▶ EXERCICES À RÉALISER
1 - Recopiez l'extrait sur le #sparadrapgate de « Il n’a jamais » à « quotidiens ? (...) ».
2 - Poursuivez, s'il vous plaît, l'extrait sur le #sparadrapgate à partir de sa dernière phrase.

------ EXTRAIT DU DOCUMENT ------

Inutile de vous dire que la quasi totalité des personnes qui se sont répandues sur ce problème n’avaient pas la même couleur de peau que moi. Il est difficile de saisir la pertinence d’un problème lorsqu’il ne nous affecte pas. Ça s’appelle un blind spot.
Le #sparadrapgate révèle une forme de fragilité d’une partie de la population qui ne vit pas dans sa chair les conséquences du racisme (...)
Beaucoup des personnes blanches ont même eu le sentiment d’être personnellement attaquées par mes propos, ces derniers ne pointant pourtant qu’un système discriminatoire, sans qu’aucun individu ne soit mis en cause ou pris à partie.
Dans cette actualité sociale et politique pourtant si chargée, pourquoi le maire de Béziers Robert Ménard n’a pu s’empêcher d’évoquer sa révolte face au #sparadrapgate sur un plateau de télévision ? Pourquoi Joseph Macé-Scaron a-t-il jugé utile de parler de « plaisanterie » à ce sujet ? Pourquoi Natacha Polony l’a-t-elle retweeté ? Pourquoi Valeurs Actuelles a-t-il fait un article complet sur cette affaire pour me tourner en ridicule ?
Il n’a jamais été question de « pansements racistes » (les objets n’ont pas d’idéologie...) mais d’attirer l’attention sur le fait qu’une grande partie de la population française vivait dans une société qui ignorait sa spécificité. Comment peut-on exiger de nous que nous acceptions docilement de vivre dans un monde où nos caractéristiques physiques (peau, chevelure, etc.) se transforment en obstacles quotidiens ? (...)

------ MATÉRIEL FOURNI ------

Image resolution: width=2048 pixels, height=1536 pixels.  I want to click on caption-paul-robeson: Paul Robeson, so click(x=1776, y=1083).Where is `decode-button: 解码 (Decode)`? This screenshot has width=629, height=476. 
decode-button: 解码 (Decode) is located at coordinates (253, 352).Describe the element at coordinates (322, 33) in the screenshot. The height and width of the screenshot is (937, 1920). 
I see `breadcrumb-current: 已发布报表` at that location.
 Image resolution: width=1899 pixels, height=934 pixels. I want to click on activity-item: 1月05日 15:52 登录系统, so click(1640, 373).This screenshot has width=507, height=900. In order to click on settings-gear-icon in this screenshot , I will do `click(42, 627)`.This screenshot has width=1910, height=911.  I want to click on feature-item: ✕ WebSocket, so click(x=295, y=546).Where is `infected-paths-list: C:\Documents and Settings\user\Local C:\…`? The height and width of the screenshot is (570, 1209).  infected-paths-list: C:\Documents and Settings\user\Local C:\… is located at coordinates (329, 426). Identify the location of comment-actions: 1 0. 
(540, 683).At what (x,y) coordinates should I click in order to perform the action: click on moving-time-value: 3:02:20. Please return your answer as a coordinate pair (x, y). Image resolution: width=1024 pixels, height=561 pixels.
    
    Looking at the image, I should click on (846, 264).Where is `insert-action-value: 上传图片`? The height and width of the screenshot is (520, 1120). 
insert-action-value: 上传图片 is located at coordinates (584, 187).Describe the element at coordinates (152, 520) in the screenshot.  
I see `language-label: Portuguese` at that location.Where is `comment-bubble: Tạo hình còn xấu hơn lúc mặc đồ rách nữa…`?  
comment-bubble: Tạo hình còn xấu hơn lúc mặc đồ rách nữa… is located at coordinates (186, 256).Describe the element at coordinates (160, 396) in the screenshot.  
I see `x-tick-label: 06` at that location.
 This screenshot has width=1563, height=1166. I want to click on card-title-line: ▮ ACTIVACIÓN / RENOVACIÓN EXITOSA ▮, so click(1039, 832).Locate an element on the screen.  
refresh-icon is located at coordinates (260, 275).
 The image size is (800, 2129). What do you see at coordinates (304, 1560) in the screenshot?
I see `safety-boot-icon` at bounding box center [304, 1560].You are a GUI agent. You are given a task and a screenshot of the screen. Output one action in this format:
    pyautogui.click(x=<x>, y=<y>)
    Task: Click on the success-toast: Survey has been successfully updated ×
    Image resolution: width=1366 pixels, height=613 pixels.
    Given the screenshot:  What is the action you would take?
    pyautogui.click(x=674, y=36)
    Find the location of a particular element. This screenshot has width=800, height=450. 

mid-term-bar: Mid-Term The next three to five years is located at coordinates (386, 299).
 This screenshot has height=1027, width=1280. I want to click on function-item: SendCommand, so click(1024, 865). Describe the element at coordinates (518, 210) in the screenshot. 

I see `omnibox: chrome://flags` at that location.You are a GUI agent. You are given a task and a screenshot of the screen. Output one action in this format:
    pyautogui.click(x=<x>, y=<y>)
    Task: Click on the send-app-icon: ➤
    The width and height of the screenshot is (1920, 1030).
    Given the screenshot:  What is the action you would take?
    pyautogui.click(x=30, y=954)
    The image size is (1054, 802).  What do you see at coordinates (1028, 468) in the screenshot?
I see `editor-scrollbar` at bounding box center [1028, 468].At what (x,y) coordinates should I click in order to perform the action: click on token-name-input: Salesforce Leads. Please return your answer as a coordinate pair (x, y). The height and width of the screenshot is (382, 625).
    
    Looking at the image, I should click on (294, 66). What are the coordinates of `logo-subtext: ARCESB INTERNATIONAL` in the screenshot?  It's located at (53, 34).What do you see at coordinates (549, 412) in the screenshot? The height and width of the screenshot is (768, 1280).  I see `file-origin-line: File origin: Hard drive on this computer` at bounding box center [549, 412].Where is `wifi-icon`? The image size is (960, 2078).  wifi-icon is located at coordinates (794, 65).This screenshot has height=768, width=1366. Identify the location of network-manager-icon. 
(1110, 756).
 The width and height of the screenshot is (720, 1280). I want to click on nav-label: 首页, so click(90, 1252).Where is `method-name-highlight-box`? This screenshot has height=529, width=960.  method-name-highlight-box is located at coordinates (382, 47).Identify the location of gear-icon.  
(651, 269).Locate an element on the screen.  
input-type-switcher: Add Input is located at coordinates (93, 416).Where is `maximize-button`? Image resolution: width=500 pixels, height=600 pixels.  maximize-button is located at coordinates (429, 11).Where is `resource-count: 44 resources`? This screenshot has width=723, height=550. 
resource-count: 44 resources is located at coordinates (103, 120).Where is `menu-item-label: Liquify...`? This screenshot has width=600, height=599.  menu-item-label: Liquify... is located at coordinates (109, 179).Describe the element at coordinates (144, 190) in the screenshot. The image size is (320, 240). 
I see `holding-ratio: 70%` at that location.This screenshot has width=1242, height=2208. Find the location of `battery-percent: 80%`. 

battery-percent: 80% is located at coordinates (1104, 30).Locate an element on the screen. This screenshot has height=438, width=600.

------

▶ RÉPONSES PAR EXERCICE
1 -
Il n’a jamais été question de « pansements racistes » (les objets n’ont pas d’idéologie...) mais d’attirer l’attention sur le fait qu’une grande partie de la population française vivait dans une société qui ignorait sa spécificité. Comment peut-on exiger de nous que nous acceptions docilement de vivre dans un monde où nos caractéristiques physiques (peau, chevelure, etc.) se transforment en obstacles quotidiens ? (...)

2 -
Du fait de mes activités professionnelles, j’ai la chance de me rendre régulièrement aux Etats-Unis et c’est là bas que j’achète des stocks de shampooing que je trouve facilement dans n’importe quel supermarché. Je me sais incroyablement privilégiée d’avoir une telle possibilité, mais l’écrasante majorité des Français.e.s noir.e.s - des millions de personnes – doivent se contenter de ce qui est disponible dans leur pays. Autrement dit pas grand chose. Pourquoi les noir.e.s de France sont ils condamnés à s’engager dans une véritable courses d’obstacles pour trouver des produits cosmétiques adéquats quand ils et elles peuvent quotidiennement constater que leurs ami.e.s blanc.he.s n’ont que l’embarras du choix ? (...)
L’attitude qui consiste, pour des personnes qui ne sont pas affectées par les conséquences du racisme, à expliquer à celles et ceux qui le subissent ce qui devrait être leur priorité, porte un nom : le whitesplaining. Faut-il être arrogant pour se croire plus légitime que les personnes dont la vie est empoisonnée par le racisme - et plus spécifiquement la non-prise en compte de leur existence - pour déterminer leurs priorités !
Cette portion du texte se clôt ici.